More than three in four property industry leaders now believe investment conditions in the UK property market are deteriorating, according to Reita.
This compares to 69 per cent in Reitas - the education and awareness campaign for property investment and Real Estate Investment Trusts (REITs) - previous 'expert panel' quarterly research.
Furthermore, almost a third of the experts questioned felt that conditions had deteriorated significantly, with a further 44 per cent saying there had been a slight deterioration.
Short-selling on the UK stock exchange is one of the key concerns for the organisation, which claims the trend has prompted unprecedented volatility in the property market.
Up to 60 per cent of Reita's expert panel argue shorting is a major factor in this current volatility.
"After range-trading for the first four months of the year, property stocks tracked the decline in financial stocks as growing worries about inflation, interest rates and recession dogged the market," explained Dave Butler, head of external affairs at Reita.
"But the activity of short-selling in the sector is at the root of the unprecedented volatility we are now seeing.
"The property sector as a whole is not very liquid, especially in the small and mid-cap names which are exposed to higher leverage or development.
"They have been the target of some aggressive (and indiscriminate) shorting. In the long run such volatility is not a concern, but it is certainly unsettling in the short term," he added.
However, there could be hope in the medium term for the market.

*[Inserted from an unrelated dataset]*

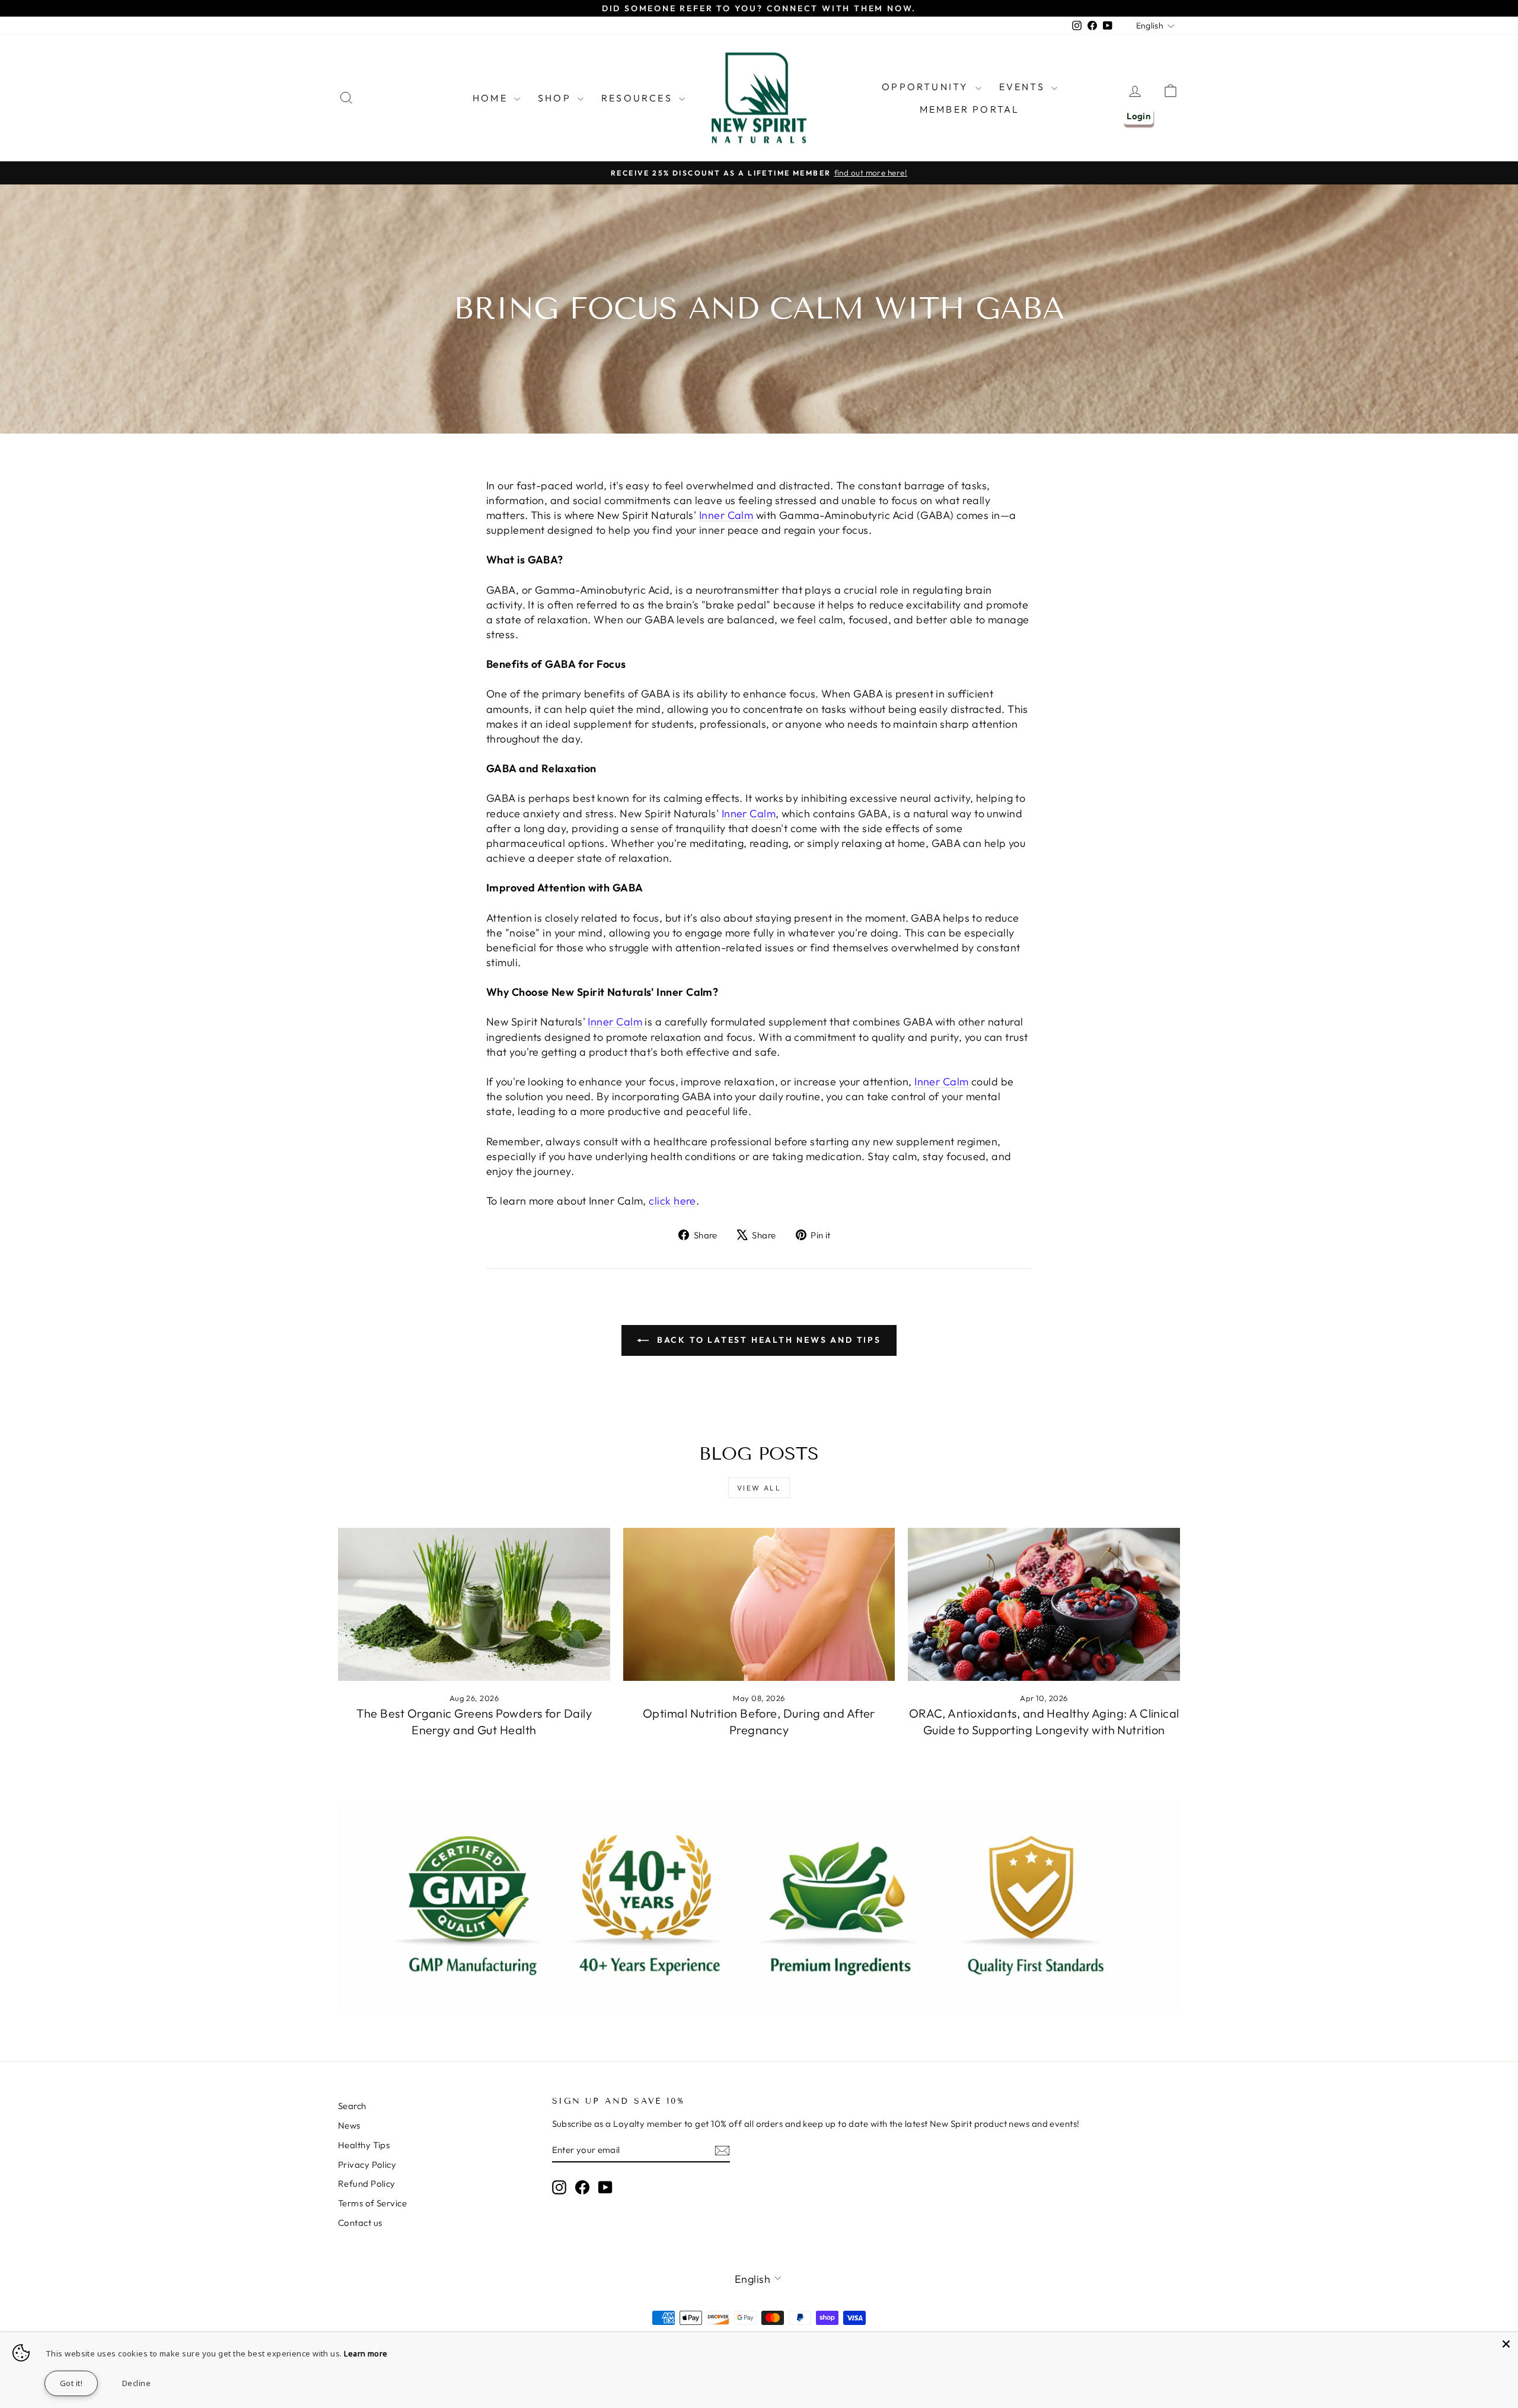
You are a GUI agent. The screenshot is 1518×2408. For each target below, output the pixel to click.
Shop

The five-year swap rate - the benchmark for property investors - fell sharply from a peak of 6.2 per cent in June to around 5.3 per cent last week, perhaps building in expectations of better conditions, or at least interest rate cuts ahead.
As Patrick Sumner, chair of Reita, explained: "Share prices are likely to reflect capital market concerns, rather than the fundamentals of tenant demand and security of income.
"It is fair to assume that pricing will overshoot on the downside, just as it overshot on the way up.
"However, one only knows where the bottom was in retrospect.
"It may turn out that July 15th 2008 was the low point, but then we thought that January 10th was as well," he concluded.